Friday, 31 October 2008

Forgotten Book - Thus Was Adonis Murdered

My latest entry in Patti Abbott's series, Friday's Forgotten Books, is Sarah Caudwell's Thus Was Adonis Murdered

Sarah Caudwell’s strange career as a crime writer was cut short by her untimely death in 2000. In almost two decades, she produced only four novels, and the last of those – The Sibyl in her Grave was published posthumously, and then initially in the United States but not at first in her native England.

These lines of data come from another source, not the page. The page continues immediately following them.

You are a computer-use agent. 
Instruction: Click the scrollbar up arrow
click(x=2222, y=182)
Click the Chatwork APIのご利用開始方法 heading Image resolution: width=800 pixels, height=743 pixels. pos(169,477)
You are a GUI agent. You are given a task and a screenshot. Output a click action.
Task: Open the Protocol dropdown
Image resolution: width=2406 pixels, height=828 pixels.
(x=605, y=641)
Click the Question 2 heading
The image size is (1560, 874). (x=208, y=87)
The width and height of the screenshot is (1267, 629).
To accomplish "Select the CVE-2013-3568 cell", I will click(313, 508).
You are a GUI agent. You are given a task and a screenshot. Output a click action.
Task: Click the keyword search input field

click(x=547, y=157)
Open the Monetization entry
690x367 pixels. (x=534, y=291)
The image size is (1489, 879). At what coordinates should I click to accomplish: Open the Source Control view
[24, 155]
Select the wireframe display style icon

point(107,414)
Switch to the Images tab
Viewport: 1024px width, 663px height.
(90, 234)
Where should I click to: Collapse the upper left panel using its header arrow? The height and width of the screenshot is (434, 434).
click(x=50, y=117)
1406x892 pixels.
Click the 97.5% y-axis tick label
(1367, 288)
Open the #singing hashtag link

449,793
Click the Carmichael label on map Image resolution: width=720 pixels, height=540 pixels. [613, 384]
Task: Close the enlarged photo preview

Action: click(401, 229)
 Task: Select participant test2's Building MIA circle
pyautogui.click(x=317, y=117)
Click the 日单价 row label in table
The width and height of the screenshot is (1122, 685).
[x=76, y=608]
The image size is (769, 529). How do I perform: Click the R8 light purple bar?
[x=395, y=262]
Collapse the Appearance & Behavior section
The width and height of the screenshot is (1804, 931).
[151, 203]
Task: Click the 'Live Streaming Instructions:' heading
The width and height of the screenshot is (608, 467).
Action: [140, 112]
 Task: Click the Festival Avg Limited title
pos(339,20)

By that time, deplorably, her original publishers seemed to have tired of her agonisingly slow rate of productivity. Yet Caudwell won many devoted admirers with work which seemed, even at the start of her career, to belong to a much earlier age. Her style is eccentric and mannered, with academic and legalistic overtones, but above all it is witty. Her plots are intricate and somewhat contrived. She makes great use of letters as a means of conveying information to the reader. The gender of her series detective, Professor Hilary Tamar, is never revealed. All in all, Caudwell was a one-off, whose passing all lovers of the ingenious whodunit lamented. Thus Was Adonis Murdered introduced Hilary and her friends at 62 New Square in Lincoln’s Inn. It is an intricate story, remarkably told, which earned Caudwell immediate acclaim, and – because the book seemed to belong to another age even when it came out in 1981 – it has worn pretty well. Caudwell is an acquired taste, but for those willing to step into a make-believe world, she offers rich entertainment. Great fun.

8 comments:

pattinase (abbott) said...

amazing she could pull off not revealing the gender. what work that must have been.

Scott Parker said...

Have to admit, the first thing I thought of upon reading the title of your FFB was the Star Trek episode "Who Mourns for Adonis?" I'm getting a greater appreciation for the traditional mystery story and will have to add Caudwell to my list.

David Cranmer said...

I'm wondering now how difficult it would be to write a book without revealing the gender of your main character. And that's a great title for a book.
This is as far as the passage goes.